**Extracted entries**
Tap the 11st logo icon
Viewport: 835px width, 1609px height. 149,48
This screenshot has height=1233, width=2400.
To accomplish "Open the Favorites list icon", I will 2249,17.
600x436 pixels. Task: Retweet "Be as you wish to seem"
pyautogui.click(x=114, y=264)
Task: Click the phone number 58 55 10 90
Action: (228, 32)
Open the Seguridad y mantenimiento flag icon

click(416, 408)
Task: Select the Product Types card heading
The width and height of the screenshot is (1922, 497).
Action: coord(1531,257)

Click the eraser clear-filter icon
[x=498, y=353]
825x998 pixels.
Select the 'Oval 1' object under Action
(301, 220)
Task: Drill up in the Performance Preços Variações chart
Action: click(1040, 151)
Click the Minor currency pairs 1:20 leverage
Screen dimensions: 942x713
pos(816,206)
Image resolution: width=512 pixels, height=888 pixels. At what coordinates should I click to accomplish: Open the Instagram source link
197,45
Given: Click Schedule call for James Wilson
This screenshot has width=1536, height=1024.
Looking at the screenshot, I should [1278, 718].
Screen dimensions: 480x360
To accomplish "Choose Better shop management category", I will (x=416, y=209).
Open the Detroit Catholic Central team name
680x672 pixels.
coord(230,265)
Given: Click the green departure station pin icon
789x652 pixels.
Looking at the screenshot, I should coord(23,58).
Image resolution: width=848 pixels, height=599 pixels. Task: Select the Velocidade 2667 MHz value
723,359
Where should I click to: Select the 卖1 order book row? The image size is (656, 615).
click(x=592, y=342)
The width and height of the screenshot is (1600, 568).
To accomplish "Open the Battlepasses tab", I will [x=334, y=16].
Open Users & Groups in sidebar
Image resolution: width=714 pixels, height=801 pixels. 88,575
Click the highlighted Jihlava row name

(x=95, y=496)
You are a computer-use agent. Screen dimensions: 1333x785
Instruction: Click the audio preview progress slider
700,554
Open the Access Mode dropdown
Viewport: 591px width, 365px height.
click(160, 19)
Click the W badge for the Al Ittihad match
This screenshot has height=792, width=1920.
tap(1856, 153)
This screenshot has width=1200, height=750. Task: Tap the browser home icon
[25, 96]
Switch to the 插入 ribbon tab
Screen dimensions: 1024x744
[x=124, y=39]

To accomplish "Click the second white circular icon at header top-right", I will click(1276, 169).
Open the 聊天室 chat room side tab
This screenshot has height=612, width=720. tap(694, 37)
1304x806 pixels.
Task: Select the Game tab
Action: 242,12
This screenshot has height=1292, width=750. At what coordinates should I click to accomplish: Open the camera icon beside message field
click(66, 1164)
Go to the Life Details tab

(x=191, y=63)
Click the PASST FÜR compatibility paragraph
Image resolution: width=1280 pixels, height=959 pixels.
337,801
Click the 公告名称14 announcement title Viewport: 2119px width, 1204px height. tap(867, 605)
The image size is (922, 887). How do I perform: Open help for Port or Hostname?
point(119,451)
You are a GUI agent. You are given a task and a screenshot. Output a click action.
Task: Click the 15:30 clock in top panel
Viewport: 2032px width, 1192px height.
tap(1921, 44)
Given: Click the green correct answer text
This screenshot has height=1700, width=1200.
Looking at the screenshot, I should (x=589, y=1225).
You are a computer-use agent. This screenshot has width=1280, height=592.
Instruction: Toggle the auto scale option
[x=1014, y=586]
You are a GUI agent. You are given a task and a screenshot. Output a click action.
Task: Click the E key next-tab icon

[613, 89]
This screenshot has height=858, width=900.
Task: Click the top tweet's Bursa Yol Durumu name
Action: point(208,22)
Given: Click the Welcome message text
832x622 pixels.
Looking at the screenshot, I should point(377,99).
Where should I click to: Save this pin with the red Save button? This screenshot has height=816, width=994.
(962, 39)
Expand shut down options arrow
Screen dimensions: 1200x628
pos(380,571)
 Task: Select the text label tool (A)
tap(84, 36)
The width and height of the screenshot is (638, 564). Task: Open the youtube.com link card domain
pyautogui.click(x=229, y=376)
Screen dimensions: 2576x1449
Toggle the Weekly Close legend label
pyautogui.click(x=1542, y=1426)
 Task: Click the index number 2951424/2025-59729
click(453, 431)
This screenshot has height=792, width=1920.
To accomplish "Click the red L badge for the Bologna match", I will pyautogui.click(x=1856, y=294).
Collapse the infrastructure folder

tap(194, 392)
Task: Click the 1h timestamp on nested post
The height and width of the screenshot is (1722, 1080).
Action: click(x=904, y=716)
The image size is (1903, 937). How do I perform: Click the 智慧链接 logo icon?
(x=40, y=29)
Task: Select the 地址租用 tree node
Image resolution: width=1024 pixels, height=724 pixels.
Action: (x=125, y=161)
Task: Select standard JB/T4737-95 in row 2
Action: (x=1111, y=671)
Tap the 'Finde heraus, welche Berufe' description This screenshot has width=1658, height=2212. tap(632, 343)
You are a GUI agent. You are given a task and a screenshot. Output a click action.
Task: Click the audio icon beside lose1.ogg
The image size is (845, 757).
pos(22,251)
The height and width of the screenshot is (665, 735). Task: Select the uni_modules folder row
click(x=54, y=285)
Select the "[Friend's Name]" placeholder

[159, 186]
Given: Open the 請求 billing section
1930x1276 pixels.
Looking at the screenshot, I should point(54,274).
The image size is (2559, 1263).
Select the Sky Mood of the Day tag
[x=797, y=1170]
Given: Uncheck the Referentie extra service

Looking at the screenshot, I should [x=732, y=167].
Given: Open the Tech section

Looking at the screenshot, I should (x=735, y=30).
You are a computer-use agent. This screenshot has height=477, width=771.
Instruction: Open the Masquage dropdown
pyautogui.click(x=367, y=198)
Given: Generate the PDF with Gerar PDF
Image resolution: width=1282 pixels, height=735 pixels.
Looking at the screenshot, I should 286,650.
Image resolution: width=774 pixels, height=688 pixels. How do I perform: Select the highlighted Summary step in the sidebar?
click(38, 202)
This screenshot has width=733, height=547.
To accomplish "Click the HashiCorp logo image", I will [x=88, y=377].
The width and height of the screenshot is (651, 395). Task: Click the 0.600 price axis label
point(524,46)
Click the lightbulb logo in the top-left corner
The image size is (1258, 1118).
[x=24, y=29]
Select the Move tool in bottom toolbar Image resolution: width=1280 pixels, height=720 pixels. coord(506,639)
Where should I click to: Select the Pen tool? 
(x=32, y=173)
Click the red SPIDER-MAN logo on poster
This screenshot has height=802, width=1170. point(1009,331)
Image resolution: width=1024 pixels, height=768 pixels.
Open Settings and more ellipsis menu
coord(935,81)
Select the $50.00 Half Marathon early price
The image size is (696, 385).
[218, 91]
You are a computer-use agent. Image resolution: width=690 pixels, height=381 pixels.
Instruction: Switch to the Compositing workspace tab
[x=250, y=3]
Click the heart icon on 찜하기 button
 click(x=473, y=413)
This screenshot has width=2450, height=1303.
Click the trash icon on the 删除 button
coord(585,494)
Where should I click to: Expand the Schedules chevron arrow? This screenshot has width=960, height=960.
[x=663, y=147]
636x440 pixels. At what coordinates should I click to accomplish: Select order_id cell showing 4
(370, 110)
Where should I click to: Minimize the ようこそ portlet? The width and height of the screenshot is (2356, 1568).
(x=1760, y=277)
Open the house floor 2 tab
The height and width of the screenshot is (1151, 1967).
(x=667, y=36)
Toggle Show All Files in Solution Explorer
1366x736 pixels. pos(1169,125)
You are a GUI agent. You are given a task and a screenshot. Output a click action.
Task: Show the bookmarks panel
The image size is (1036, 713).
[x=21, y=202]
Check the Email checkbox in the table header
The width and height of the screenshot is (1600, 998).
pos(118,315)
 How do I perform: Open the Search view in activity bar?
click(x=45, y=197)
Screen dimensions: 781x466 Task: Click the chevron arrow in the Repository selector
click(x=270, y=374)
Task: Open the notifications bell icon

**Written task**
Could you update all the records above by replacing "Where should I click to" with "Which point should I click to" and leaving everything else unchanged?

**Full answer**
Tap the 11st logo icon
Viewport: 835px width, 1609px height. 149,48
This screenshot has height=1233, width=2400.
To accomplish "Open the Favorites list icon", I will 2249,17.
600x436 pixels. Task: Retweet "Be as you wish to seem"
pyautogui.click(x=114, y=264)
Task: Click the phone number 58 55 10 90
Action: (228, 32)
Open the Seguridad y mantenimiento flag icon

click(416, 408)
Task: Select the Product Types card heading
The width and height of the screenshot is (1922, 497).
Action: coord(1531,257)

Click the eraser clear-filter icon
[x=498, y=353]
825x998 pixels.
Select the 'Oval 1' object under Action
(301, 220)
Task: Drill up in the Performance Preços Variações chart
Action: click(1040, 151)
Click the Minor currency pairs 1:20 leverage
Screen dimensions: 942x713
pos(816,206)
Image resolution: width=512 pixels, height=888 pixels. At what coordinates should I click to accomplish: Open the Instagram source link
197,45
Given: Click Schedule call for James Wilson
This screenshot has width=1536, height=1024.
Looking at the screenshot, I should [1278, 718].
Screen dimensions: 480x360
To accomplish "Choose Better shop management category", I will (x=416, y=209).
Open the Detroit Catholic Central team name
680x672 pixels.
coord(230,265)
Given: Click the green departure station pin icon
789x652 pixels.
Looking at the screenshot, I should coord(23,58).
Image resolution: width=848 pixels, height=599 pixels. Task: Select the Velocidade 2667 MHz value
723,359
Which point should I click to: Select the 卖1 order book row? The image size is (656, 615).
click(x=592, y=342)
The width and height of the screenshot is (1600, 568).
To accomplish "Open the Battlepasses tab", I will [x=334, y=16].
Open Users & Groups in sidebar
Image resolution: width=714 pixels, height=801 pixels. 88,575
Click the highlighted Jihlava row name

(x=95, y=496)
You are a computer-use agent. Screen dimensions: 1333x785
Instruction: Click the audio preview progress slider
700,554
Open the Access Mode dropdown
Viewport: 591px width, 365px height.
click(160, 19)
Click the W badge for the Al Ittihad match
This screenshot has height=792, width=1920.
tap(1856, 153)
This screenshot has width=1200, height=750. Task: Tap the browser home icon
[25, 96]
Switch to the 插入 ribbon tab
Screen dimensions: 1024x744
[x=124, y=39]

To accomplish "Click the second white circular icon at header top-right", I will click(1276, 169).
Open the 聊天室 chat room side tab
This screenshot has height=612, width=720. tap(694, 37)
1304x806 pixels.
Task: Select the Game tab
Action: 242,12
This screenshot has height=1292, width=750. At what coordinates should I click to accomplish: Open the camera icon beside message field
click(66, 1164)
Go to the Life Details tab

(x=191, y=63)
Click the PASST FÜR compatibility paragraph
Image resolution: width=1280 pixels, height=959 pixels.
337,801
Click the 公告名称14 announcement title Viewport: 2119px width, 1204px height. tap(867, 605)
The image size is (922, 887). How do I perform: Open help for Port or Hostname?
point(119,451)
You are a GUI agent. You are given a task and a screenshot. Output a click action.
Task: Click the 15:30 clock in top panel
Viewport: 2032px width, 1192px height.
tap(1921, 44)
Given: Click the green correct answer text
This screenshot has height=1700, width=1200.
Looking at the screenshot, I should (x=589, y=1225).
You are a computer-use agent. This screenshot has width=1280, height=592.
Instruction: Toggle the auto scale option
[x=1014, y=586]
You are a GUI agent. You are given a task and a screenshot. Output a click action.
Task: Click the E key next-tab icon

[613, 89]
This screenshot has height=858, width=900.
Task: Click the top tweet's Bursa Yol Durumu name
Action: point(208,22)
Given: Click the Welcome message text
832x622 pixels.
Looking at the screenshot, I should point(377,99).
Which point should I click to: Save this pin with the red Save button? This screenshot has height=816, width=994.
(962, 39)
Expand shut down options arrow
Screen dimensions: 1200x628
pos(380,571)
 Task: Select the text label tool (A)
tap(84, 36)
The width and height of the screenshot is (638, 564). Task: Open the youtube.com link card domain
pyautogui.click(x=229, y=376)
Screen dimensions: 2576x1449
Toggle the Weekly Close legend label
pyautogui.click(x=1542, y=1426)
 Task: Click the index number 2951424/2025-59729
click(453, 431)
This screenshot has height=792, width=1920.
To accomplish "Click the red L badge for the Bologna match", I will pyautogui.click(x=1856, y=294).
Collapse the infrastructure folder

tap(194, 392)
Task: Click the 1h timestamp on nested post
The height and width of the screenshot is (1722, 1080).
Action: click(x=904, y=716)
The image size is (1903, 937). How do I perform: Click the 智慧链接 logo icon?
(x=40, y=29)
Task: Select the 地址租用 tree node
Image resolution: width=1024 pixels, height=724 pixels.
Action: (x=125, y=161)
Task: Select standard JB/T4737-95 in row 2
Action: (x=1111, y=671)
Tap the 'Finde heraus, welche Berufe' description This screenshot has width=1658, height=2212. tap(632, 343)
You are a GUI agent. You are given a task and a screenshot. Output a click action.
Task: Click the audio icon beside lose1.ogg
The image size is (845, 757).
pos(22,251)
The height and width of the screenshot is (665, 735). Task: Select the uni_modules folder row
click(x=54, y=285)
Select the "[Friend's Name]" placeholder

[159, 186]
Given: Open the 請求 billing section
1930x1276 pixels.
Looking at the screenshot, I should point(54,274).
The image size is (2559, 1263).
Select the Sky Mood of the Day tag
[x=797, y=1170]
Given: Uncheck the Referentie extra service

Looking at the screenshot, I should [x=732, y=167].
Given: Open the Tech section

Looking at the screenshot, I should (x=735, y=30).
You are a computer-use agent. This screenshot has height=477, width=771.
Instruction: Open the Masquage dropdown
pyautogui.click(x=367, y=198)
Given: Generate the PDF with Gerar PDF
Image resolution: width=1282 pixels, height=735 pixels.
Looking at the screenshot, I should 286,650.
Image resolution: width=774 pixels, height=688 pixels. How do I perform: Select the highlighted Summary step in the sidebar?
click(38, 202)
This screenshot has width=733, height=547.
To accomplish "Click the HashiCorp logo image", I will [x=88, y=377].
The width and height of the screenshot is (651, 395). Task: Click the 0.600 price axis label
point(524,46)
Click the lightbulb logo in the top-left corner
The image size is (1258, 1118).
[x=24, y=29]
Select the Move tool in bottom toolbar Image resolution: width=1280 pixels, height=720 pixels. coord(506,639)
Which point should I click to: Select the Pen tool? 
(x=32, y=173)
Click the red SPIDER-MAN logo on poster
This screenshot has height=802, width=1170. point(1009,331)
Image resolution: width=1024 pixels, height=768 pixels.
Open Settings and more ellipsis menu
coord(935,81)
Select the $50.00 Half Marathon early price
The image size is (696, 385).
[218, 91]
You are a computer-use agent. Image resolution: width=690 pixels, height=381 pixels.
Instruction: Switch to the Compositing workspace tab
[x=250, y=3]
Click the heart icon on 찜하기 button
 click(x=473, y=413)
This screenshot has width=2450, height=1303.
Click the trash icon on the 删除 button
coord(585,494)
Which point should I click to: Expand the Schedules chevron arrow? This screenshot has width=960, height=960.
[x=663, y=147]
636x440 pixels. At what coordinates should I click to accomplish: Select order_id cell showing 4
(370, 110)
Which point should I click to: Minimize the ようこそ portlet? The width and height of the screenshot is (2356, 1568).
(x=1760, y=277)
Open the house floor 2 tab
The height and width of the screenshot is (1151, 1967).
(x=667, y=36)
Toggle Show All Files in Solution Explorer
1366x736 pixels. pos(1169,125)
You are a GUI agent. You are given a task and a screenshot. Output a click action.
Task: Show the bookmarks panel
The image size is (1036, 713).
[x=21, y=202]
Check the Email checkbox in the table header
The width and height of the screenshot is (1600, 998).
pos(118,315)
 How do I perform: Open the Search view in activity bar?
click(x=45, y=197)
Screen dimensions: 781x466 Task: Click the chevron arrow in the Repository selector
click(x=270, y=374)
Task: Open the notifications bell icon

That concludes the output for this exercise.